Standard #: 22VAC40-73-680-I
Description: Based on review of a random sample of medication administration records (MARs) the administration of medication was not documented in compliance with the standard as follows:
Start dates for orders added to the MAR were not consistently found;
Orders did not consistently have a single dose noted but rather a range;
Results for the use of PRN/as needed medications were not consistently documented;
Reasons for the use of PRN.as needed medications were not consistently documented;
Multiple diagnosis/uses for a single medication as opposed to a single usage;
Discontinue dates for medication not consistently indicated;
Dosage changes were marked through and made on current order instead of discontinuing and rewriting on the MAR;
Parameters noted for contacting physician related to blood pressures and blood glucose levels were not followed;
Blanks on the MAR for prescribed medication interpreted as medication not given; and
Physician order changes in record not noted on the MARs

It was also noted that many physician order sheets were not signed by the physician.

Plan of Correction: Due to the systemic nature of medication administration issues an intensive plan of correction (IPOC) is being requested of the facility.

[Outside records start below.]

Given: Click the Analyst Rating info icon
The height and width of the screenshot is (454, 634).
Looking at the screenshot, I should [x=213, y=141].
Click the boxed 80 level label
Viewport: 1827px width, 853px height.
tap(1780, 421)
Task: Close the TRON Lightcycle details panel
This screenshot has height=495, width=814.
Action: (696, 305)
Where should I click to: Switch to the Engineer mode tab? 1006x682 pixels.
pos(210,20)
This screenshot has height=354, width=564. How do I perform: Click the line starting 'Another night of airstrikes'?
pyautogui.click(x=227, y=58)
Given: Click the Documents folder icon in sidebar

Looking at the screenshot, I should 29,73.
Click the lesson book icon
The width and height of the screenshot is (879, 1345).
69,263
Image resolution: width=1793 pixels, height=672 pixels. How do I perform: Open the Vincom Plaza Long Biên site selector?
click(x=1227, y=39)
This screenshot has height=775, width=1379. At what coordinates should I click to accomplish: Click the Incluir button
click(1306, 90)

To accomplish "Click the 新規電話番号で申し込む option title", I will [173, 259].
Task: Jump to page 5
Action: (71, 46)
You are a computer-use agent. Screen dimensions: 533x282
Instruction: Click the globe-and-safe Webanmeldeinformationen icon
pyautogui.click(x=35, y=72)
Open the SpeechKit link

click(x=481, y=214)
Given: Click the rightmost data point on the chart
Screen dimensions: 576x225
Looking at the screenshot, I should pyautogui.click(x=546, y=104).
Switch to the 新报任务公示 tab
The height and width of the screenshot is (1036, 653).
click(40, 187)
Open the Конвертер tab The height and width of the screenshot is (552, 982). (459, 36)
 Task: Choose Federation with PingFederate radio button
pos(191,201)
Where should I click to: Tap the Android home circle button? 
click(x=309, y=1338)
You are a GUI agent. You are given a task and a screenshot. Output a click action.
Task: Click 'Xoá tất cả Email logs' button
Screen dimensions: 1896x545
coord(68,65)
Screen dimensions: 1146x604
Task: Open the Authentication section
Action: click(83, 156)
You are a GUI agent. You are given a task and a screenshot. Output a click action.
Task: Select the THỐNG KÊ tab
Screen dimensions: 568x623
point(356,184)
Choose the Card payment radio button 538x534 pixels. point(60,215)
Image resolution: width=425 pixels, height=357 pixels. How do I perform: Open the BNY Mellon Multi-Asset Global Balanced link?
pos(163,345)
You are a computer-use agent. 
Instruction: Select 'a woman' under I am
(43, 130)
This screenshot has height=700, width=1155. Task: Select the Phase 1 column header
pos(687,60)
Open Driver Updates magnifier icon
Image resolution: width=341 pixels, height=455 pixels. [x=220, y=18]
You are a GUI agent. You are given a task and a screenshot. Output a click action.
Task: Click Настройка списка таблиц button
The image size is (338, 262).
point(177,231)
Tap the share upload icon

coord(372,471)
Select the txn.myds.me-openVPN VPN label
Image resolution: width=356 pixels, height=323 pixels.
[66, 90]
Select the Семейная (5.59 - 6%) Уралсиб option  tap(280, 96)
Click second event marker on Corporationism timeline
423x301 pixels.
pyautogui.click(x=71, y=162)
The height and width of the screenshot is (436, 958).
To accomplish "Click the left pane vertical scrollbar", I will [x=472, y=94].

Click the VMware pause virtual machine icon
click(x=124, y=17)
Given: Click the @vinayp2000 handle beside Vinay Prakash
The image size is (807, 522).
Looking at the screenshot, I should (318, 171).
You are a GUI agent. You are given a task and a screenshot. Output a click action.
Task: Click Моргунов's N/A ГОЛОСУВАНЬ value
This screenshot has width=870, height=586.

Plan will be due in the licensing office by Oct. 31, 2019.

Standard #: 22VAC40-73-860-G
Description: Based on random water temperature checks throughout the building, hot water taps were found to exceed 120 degrees Fahrenheit as follows:
Room 36 - 129.1 degrees
Room 40 - 135 degrees
Room 43 - 136.8 degrees

This is the same area of the building that problems have been noted regarding water temperatures in the past.

Plan of Correction: A plumber was contacted and made aware of the issues with the water temperatures in that portion of the building. The hot water heater will be adjusted and staff are to monitor temperatures on a weekly basis and report findings to the administrator for follow-up by the plumber as applicable if temperatures rise again. Considering the repetitive nature of the problem temperature monitoring will be ongoing.

Standard #: 22VAC40-73-970-A
Description: Based on a review of emergency training records fire drills have not been conducted quarterly on each shift. The documentation available for drills was not complete and did not indicate the year in which they occurred or training received by staff after the fact.

Plan of Correction: The administrator and nurse assume responsibility for correction and future compliance. Beginning in October a drill will be held each month for a different shift and documented accordingly. Fire plans will also be reviewed during staff meetings.

Standard #: 22VAC40-73-990-C
Description: Based on review of training files and staff interviews resident emergency drills had not been completed at least every six months as required for compliance.

Plan of Correction: The nurse will assume responsibility for ensuring that resident emergency drills are conducted at least every six months for all staff and documented accordingly. The first drill will be completed before the end of November. The nurse also assumes responsibility for future compliance.

Disclaimer:
This information is provided by the Virginia Department of Social Services, which neither endorses any facility nor guarantees that the information is complete. It should not be used as the sole source in evaluating and/or selecting a facility.